Ekonominin iyi olmadığı, işsizliğin çığ gibi büyüdüğü bizim vatandaş olarak yaşadığımız gerçekler.
Ama diğer konular, ekonomik konulardan çok daha önemlidir.
Bu ülkenin, bu ülkenin bütün vatandaşlarının ve henüz doğmamış bebeklerinin geleceğidir. AKP’ye giden oylar, “Recep Tayyip Erdoğan ne istiyor, nasıl istiyorsa öyle olsun” anlayışıyla verilmektedir. AKP dışındaki partilere ise oylar, “Bu dönem bitsin. AKP’nin telaffuz ettiği Yeni Türkiye değil, mevcut Türkiye ile yola devam edilsin. Hepsinden önemlisi de Atatürk ilke ve inkılapları yaşatılsın” talebiyle verilecektir.
Ama inanın bu seçimde mevcut iktidar ve Cumhurbaşkanı, esnafın, emeklilerin, köylülerin, emekçilerin, öğrencilerin, öğretmenlerin sorunlarının tartışıldığı, vergi oranlarının tartışıldığı bir seçim olmayacağını açıkça göstermektedir.

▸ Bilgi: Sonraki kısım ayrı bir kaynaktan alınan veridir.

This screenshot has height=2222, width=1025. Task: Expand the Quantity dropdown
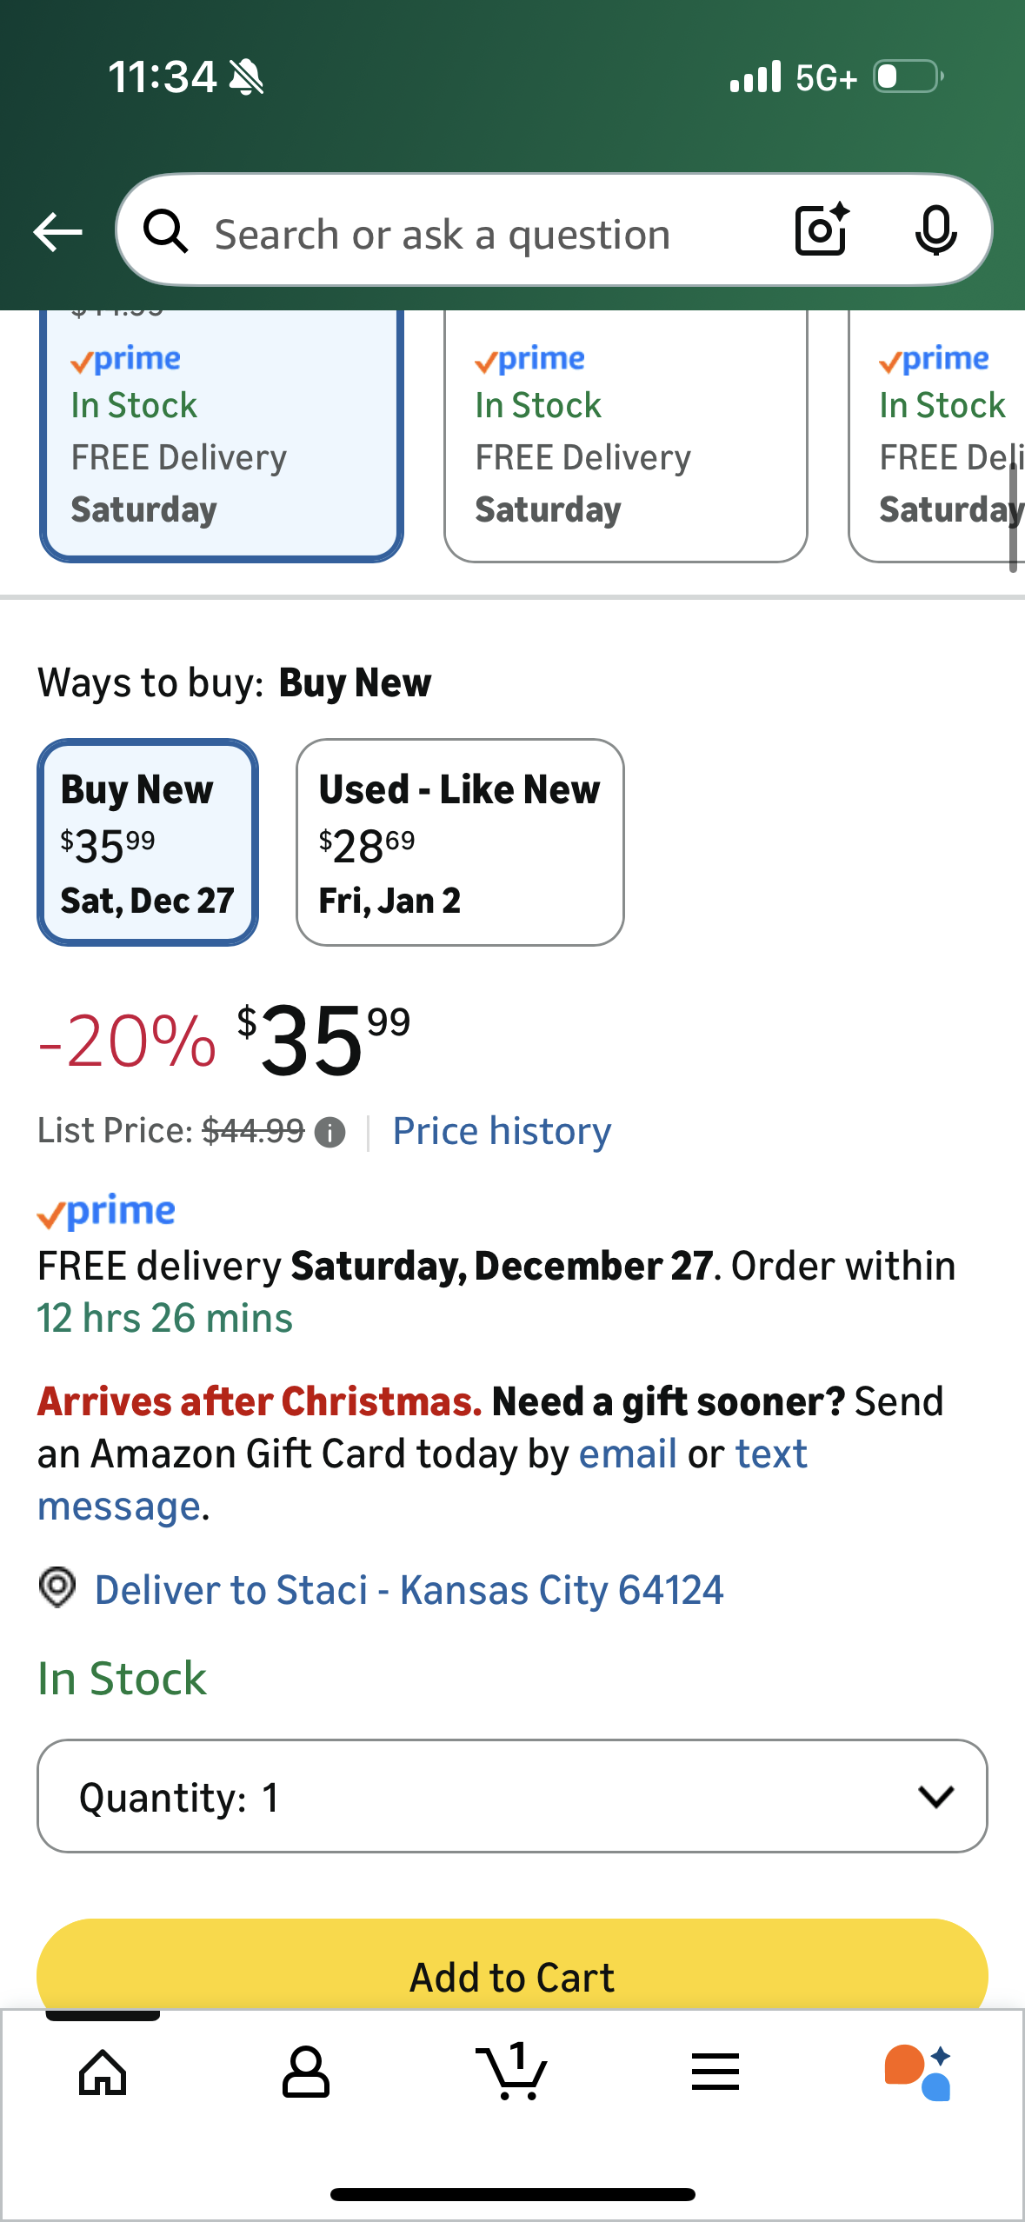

Cumhurbaşkanı Erdoğan, her konuşmasında daha garanti olsun diye 400 oy istiyor. Oysa ki, bu güne kadarki Cumhurbaşkanlarının hiç birisi bir siyasi partiye oy toplamaya kalkışmamış, hep tarafsız olmuştu.
Başbakan ise her ilden fazla fazla milletvekili sayısı istiyor.
AKP seçimden 376 milletvekili ile çıkarsa -ki HDP yüzde 10 barajına takılır da, Güneydoğu’daki milletvekilliklerini tamamen AKP kazanırsa böyle bir olasılık kuvvetle muhtemeldir ve bu hedefe AKP ülke bazında yüzde 40 civarında oyla da ulaşabilir- Anayasa tamamen AKP’nin istediği biçimde değişecektir. Başkanlık sistemi gelecek, Atatürk’ün kurduğu laik düzende önemli değişiklikler yapılacaktır. ( Yapılabilir demiyorum. Çünkü, AKP’nin bu güne kadarki söylemleri ve güçleri oranında yaptıkları değişiklikler bunun ispatıdır.)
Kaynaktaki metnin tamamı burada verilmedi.